▶ **Task**
Take the line with "979x436 pixels. At" and every line after it, through the end of the listing, and give them again exactly, pictures excluded.

▶ **Data listing**
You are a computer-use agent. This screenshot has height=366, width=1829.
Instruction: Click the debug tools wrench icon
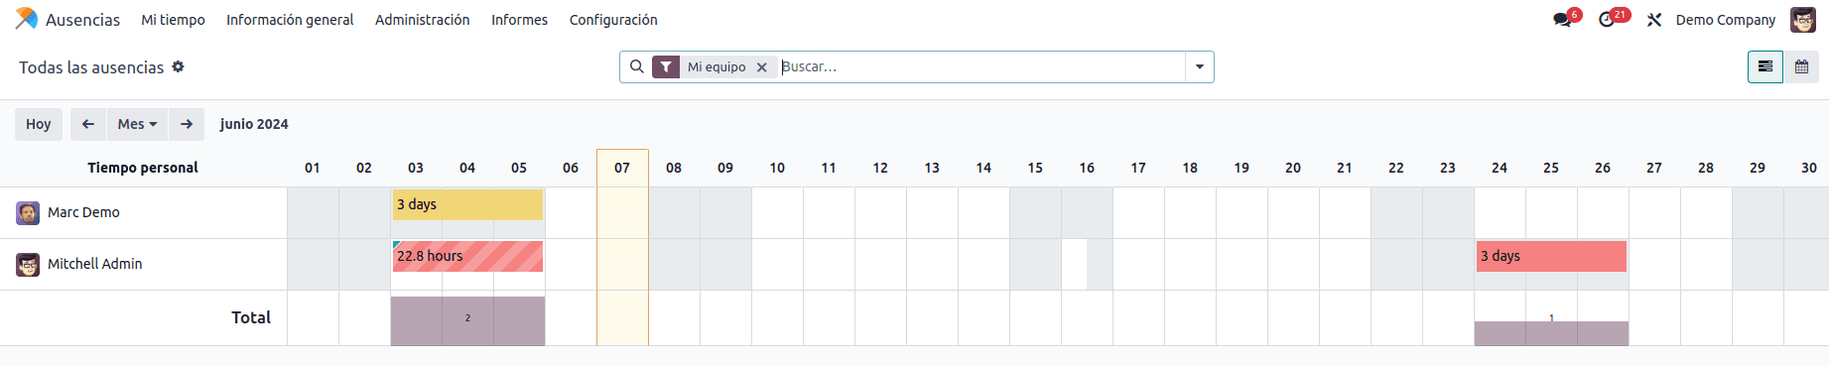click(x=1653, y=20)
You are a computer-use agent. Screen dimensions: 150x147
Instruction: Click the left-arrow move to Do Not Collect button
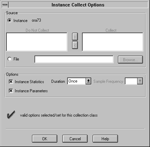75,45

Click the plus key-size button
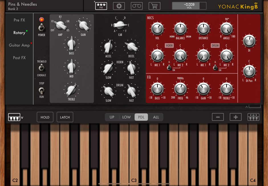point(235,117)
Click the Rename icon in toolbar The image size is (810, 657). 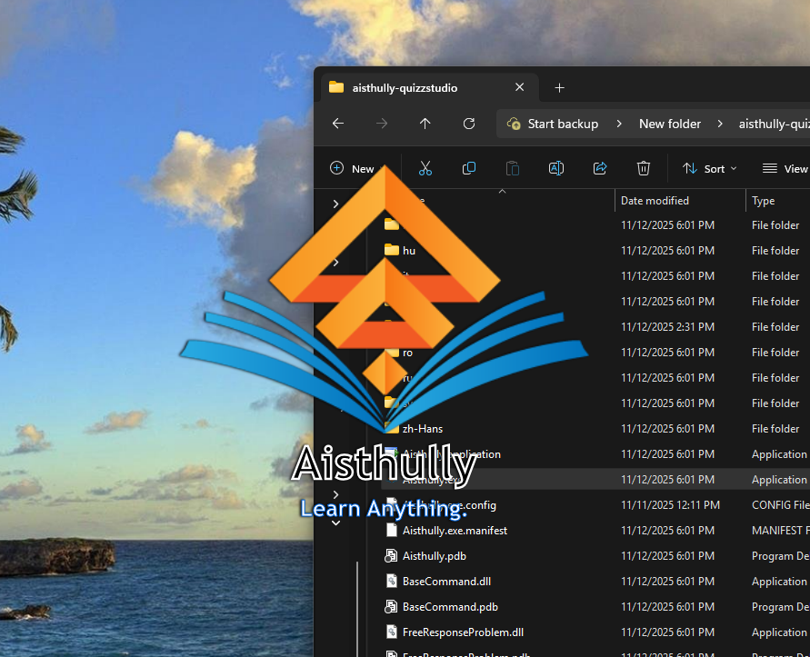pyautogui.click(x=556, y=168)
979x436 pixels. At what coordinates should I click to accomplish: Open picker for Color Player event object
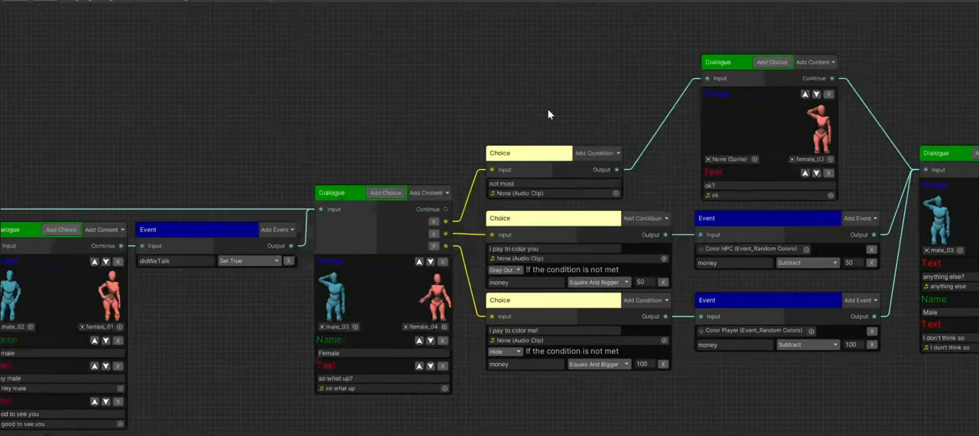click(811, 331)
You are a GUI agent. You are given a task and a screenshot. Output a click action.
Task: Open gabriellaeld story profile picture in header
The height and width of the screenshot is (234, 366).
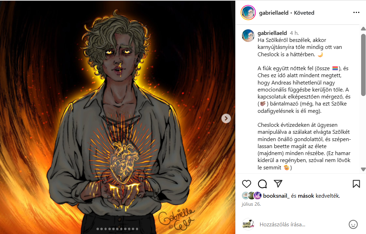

▶ **Completed exercise**
979x436 pixels. At what coordinates should I click to accomplish: Open picker for Color Player event object
click(811, 331)
You are a GUI agent. You are given a task and a screenshot. Output a click action.
Task: Open gabriellaeld story profile picture in header
The height and width of the screenshot is (234, 366).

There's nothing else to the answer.